On an unusually dreary day in Orange County earlier this month, inside a soundstage situated between a furniture outlet and a mattress store, the excitable insurance agent is perched on a chair in front of a green screen spilling her guts out to a camera — well, a producer sitting beside a camera.
Nothing is off limits: her divorce, finances, fights with her children, her relationship with God, you name it.
Of course, opening herself up for the world to see — and judge — has become second nature to the reigning queen of Bravo's "The Real Housewives of Orange County," which begins its eighth season Monday. Most of Gunvalson's life has been proudly captured by reality TV cameras since 2006, back when Anna Nicole Smith was still alive and tweeting was still for the birds.
It's Gunvalson's new reality. Over the past eight years, she's remained the one constant in "The Real Housewives" universe, which now includes editions in New York, Atlanta, New Jersey, Miami and Beverly Hills, as well as international versions in places like Canada, Ireland and Australia.
While the rest of the inaugural "Orange County" ensemble moved on or wasn't asked back or whatever, and others have come and gone, Gunvalson stuck with the show, and the show stuck with Gunvalson. Why has she continued to allow reality TV cameras to document so much of her personal life?
"I have a sense of responsibility," she says following her on-camera therapy session. "I would've been (expletive) at myself if I backed out of season five or six and saw the success of the franchise keep going, and I elected to pull back because I couldn't handle it anymore. There's nothing I can't handle. I just have to figure out a way not to crumble when times get tough when I'm doing this."

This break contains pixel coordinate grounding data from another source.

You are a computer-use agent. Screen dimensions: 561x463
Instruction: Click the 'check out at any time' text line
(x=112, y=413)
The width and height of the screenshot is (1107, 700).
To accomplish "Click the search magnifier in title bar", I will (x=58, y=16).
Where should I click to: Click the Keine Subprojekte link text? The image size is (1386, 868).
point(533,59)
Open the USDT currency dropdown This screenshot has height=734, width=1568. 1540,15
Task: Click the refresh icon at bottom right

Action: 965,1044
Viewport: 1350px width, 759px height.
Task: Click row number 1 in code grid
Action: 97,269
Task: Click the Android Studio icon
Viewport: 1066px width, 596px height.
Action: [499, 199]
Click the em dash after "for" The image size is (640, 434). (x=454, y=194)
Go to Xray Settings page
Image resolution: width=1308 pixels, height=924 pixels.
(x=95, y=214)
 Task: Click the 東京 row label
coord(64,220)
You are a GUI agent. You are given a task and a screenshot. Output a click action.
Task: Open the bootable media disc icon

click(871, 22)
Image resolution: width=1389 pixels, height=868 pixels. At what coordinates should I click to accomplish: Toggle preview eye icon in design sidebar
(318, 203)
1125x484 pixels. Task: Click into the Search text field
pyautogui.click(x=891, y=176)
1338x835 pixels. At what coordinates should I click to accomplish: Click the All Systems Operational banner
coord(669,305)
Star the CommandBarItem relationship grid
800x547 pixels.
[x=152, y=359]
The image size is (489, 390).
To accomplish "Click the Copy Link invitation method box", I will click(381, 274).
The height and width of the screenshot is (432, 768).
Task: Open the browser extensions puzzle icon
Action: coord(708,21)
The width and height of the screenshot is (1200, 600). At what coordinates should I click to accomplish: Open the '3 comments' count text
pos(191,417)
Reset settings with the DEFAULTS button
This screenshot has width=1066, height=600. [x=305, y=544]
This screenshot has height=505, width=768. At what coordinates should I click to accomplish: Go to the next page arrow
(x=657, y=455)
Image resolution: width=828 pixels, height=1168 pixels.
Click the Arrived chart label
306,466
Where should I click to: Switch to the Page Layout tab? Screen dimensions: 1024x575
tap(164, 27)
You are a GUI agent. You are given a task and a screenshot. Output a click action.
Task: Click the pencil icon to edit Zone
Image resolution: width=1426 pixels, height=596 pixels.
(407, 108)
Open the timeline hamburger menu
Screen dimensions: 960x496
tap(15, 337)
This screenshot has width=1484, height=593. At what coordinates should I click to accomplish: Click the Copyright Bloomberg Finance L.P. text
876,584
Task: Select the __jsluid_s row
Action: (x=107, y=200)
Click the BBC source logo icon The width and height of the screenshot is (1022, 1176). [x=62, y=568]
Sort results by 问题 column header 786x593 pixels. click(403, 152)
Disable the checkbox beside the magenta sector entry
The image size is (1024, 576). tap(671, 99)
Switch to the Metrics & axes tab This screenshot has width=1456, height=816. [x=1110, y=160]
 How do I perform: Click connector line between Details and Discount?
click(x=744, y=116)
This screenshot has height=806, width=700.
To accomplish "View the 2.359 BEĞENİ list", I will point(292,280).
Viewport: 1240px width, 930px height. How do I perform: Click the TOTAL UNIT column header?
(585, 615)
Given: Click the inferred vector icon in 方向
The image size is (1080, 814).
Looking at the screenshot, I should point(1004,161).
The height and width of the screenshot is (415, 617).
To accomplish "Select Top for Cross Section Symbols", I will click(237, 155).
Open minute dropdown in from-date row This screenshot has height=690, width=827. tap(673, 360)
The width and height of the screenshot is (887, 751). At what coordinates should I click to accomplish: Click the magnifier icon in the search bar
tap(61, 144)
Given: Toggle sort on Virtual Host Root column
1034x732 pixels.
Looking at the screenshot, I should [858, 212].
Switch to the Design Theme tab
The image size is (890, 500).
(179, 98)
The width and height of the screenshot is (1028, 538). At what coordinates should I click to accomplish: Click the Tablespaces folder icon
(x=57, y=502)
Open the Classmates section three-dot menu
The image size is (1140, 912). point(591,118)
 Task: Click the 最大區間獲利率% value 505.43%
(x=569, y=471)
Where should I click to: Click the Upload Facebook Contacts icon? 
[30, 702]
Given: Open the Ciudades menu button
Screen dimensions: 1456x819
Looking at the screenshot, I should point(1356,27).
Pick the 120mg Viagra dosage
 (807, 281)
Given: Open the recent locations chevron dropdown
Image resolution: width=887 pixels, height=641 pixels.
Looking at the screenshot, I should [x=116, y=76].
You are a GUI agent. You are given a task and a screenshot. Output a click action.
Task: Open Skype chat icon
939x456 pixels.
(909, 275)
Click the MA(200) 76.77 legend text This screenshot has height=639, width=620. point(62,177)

This undated publicity photo provided by Bravo shows, from left, Jo De La Rosa, Lauri Peterson, Vicki Gunvalson and Jeana Keough in a scene from "Home and Garden Show" in Bravo's season two of "The Real Housewives of Orange County." Later in 2013, the show will reach a TV milestone: its 100th episode. To mark the occasion, Bravo is planning a standalone two-hour special that will pull back the curtain on the series and revisit past cast members. (AP Photo/Bravo, Kelsey McNeal)
When she debuted on the first season of "The Real Housewives," the 42-year-old Gunvalson was married with two teenagers and sold insurance from home. She's now a 51-year-old first-time grandmother with her own insurance company and 12 employees. She's also still trudging through a drawn-out divorce.
Sure, Gunvalson wishes she would have said and done some things differently over the years, but she has no regrets. In the same breath, she can blame the experience for the collapse of her marriage but praise it for giving her more confidence across all aspects of her life.